WHAT YOU NEED TO DO
Render every line of the entries below as a Markdown table with the columns "Row" and "Entry line", skipping blank lines and leaving out the pictures.

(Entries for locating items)

BEGIN

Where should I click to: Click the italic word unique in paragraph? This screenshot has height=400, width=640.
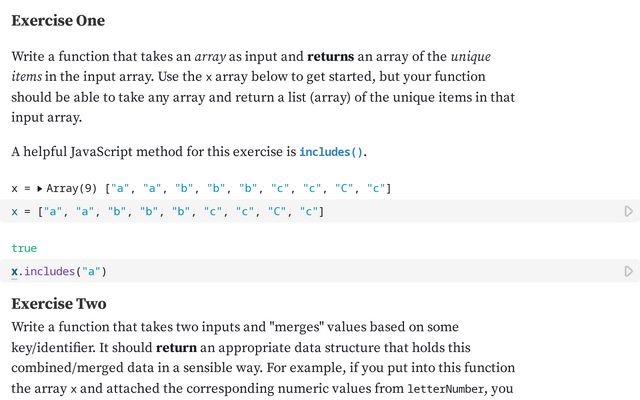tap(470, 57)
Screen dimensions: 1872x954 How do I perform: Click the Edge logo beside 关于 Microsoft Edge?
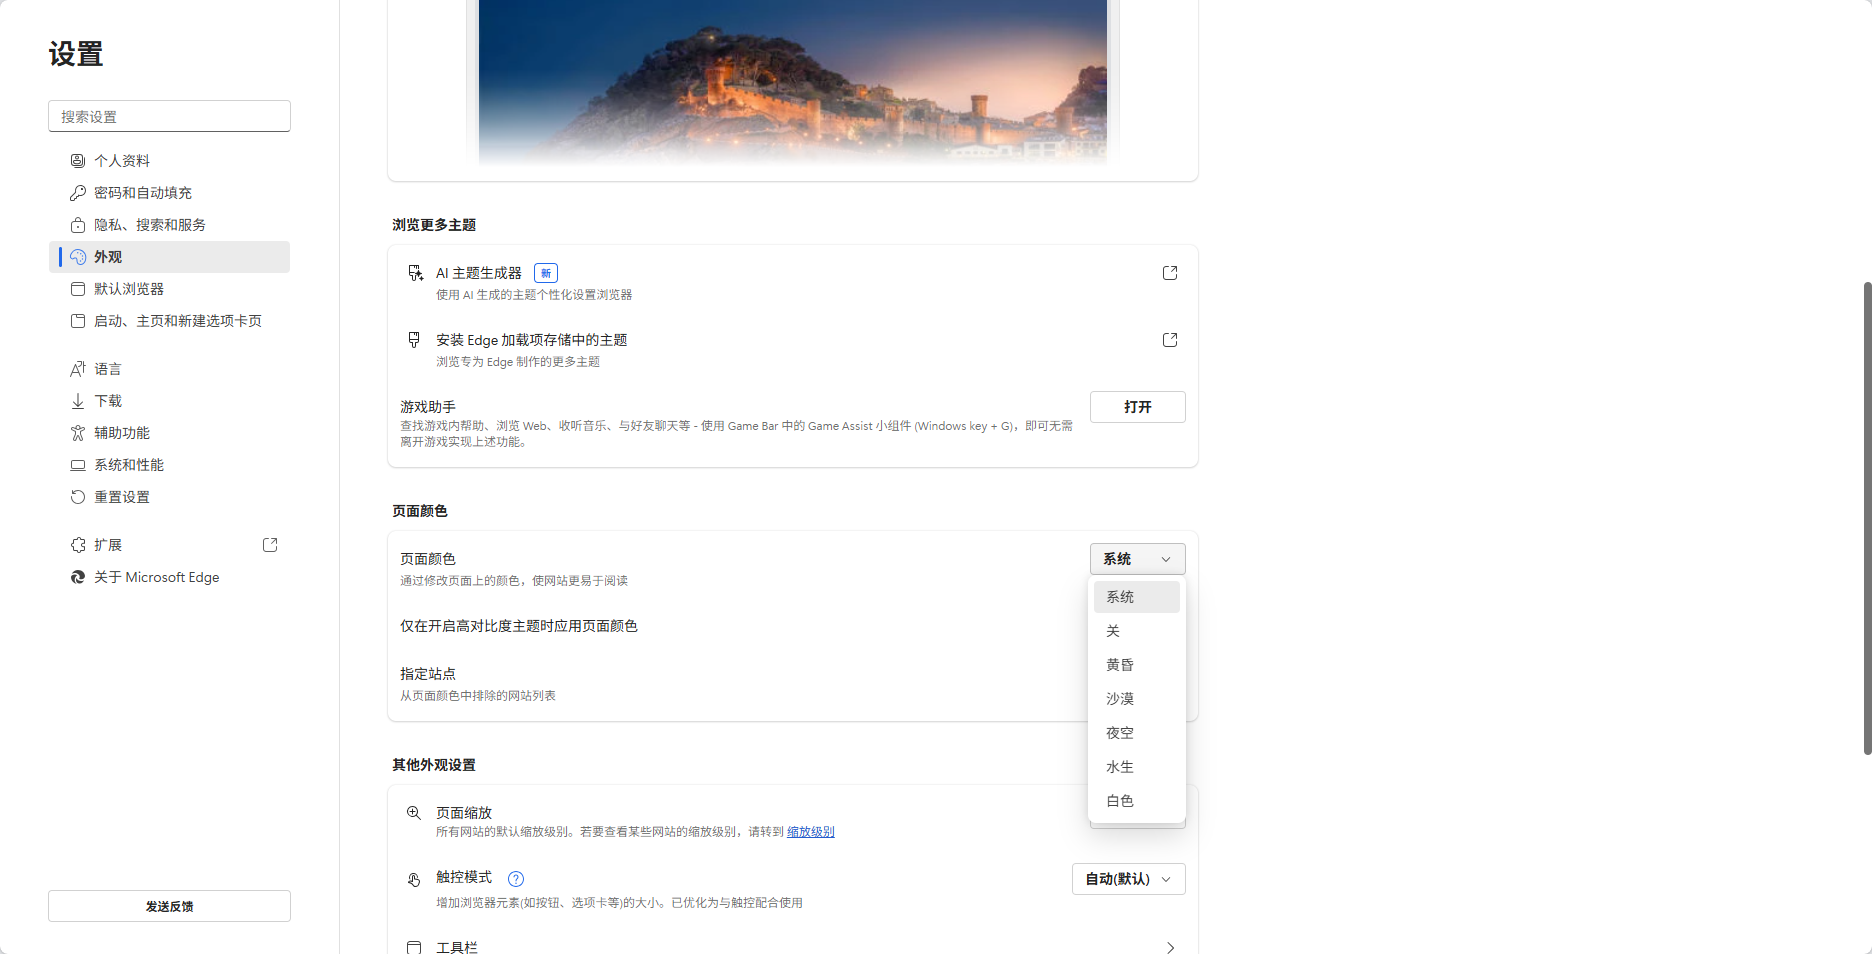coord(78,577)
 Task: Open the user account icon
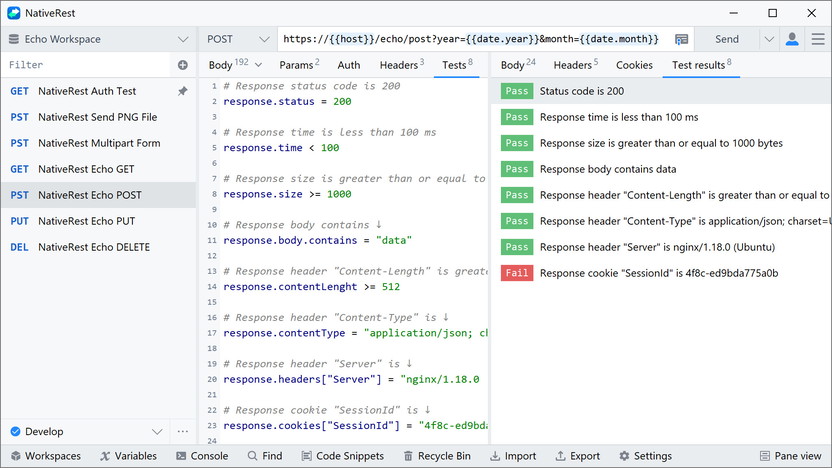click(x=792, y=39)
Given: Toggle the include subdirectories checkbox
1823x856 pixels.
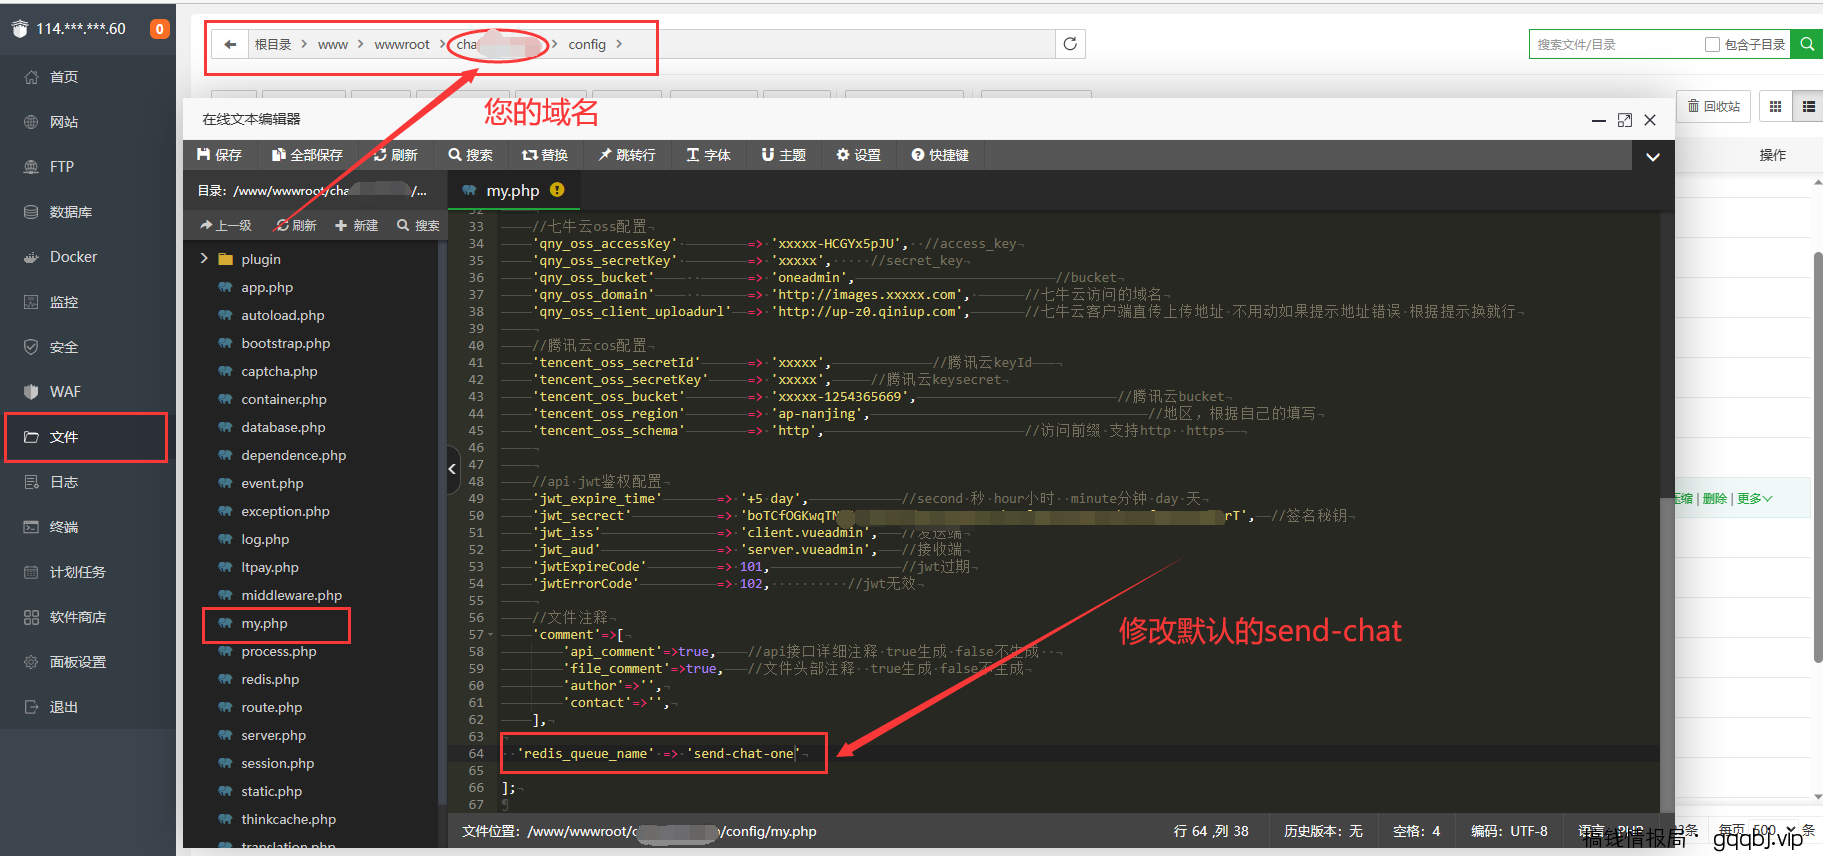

END

COMPLETE RESPONSE
| Row | Entry line |
|---|---|
| 1 | Where should I click to: Click the italic word unique in paragraph? This screenshot has height=400, width=640. |
| 2 | tap(470, 57) |
| 3 | Screen dimensions: 1872x954 How do I perform: Click the Edge logo beside 关于 Microsoft Edge? |
| 4 | coord(78,577) |
| 5 |  Task: Open the user account icon |
| 6 | click(x=792, y=39) |
| 7 | Given: Toggle the include subdirectories checkbox |
| 8 | 1823x856 pixels. |